WHAT YOU ARE ASKED TO DO — The range runs from the line containing "Task: Select the PowerSQL database name" through the last line of the material below; retype it exactly, leaving out the pictures.

DATA FOR THIS TASK —
┌──
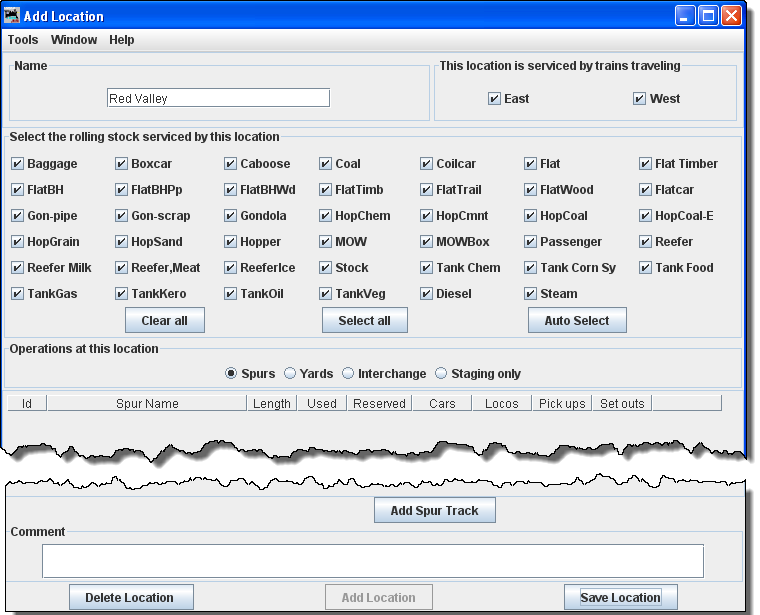
Task: Select the Staging only radio button
Action: [x=441, y=374]
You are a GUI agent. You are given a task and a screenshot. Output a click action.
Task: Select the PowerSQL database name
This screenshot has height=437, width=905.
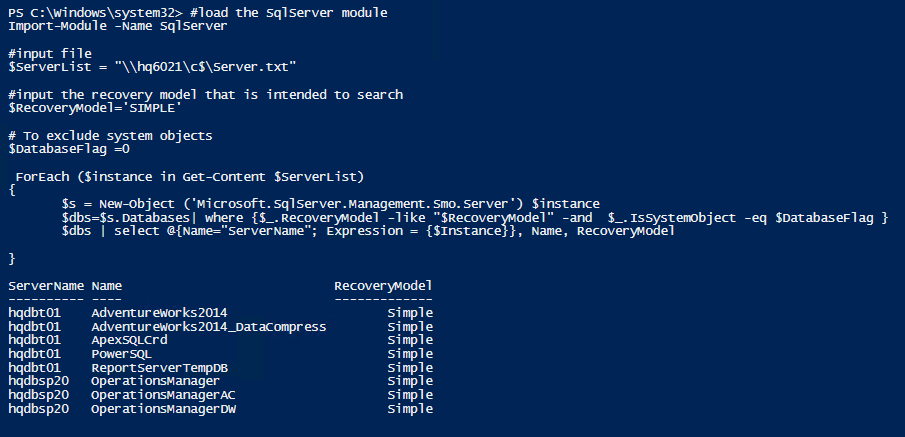124,354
└──
EXPECTED OUTPUT —
Task: Select the PowerSQL database name
This screenshot has height=437, width=905.
124,354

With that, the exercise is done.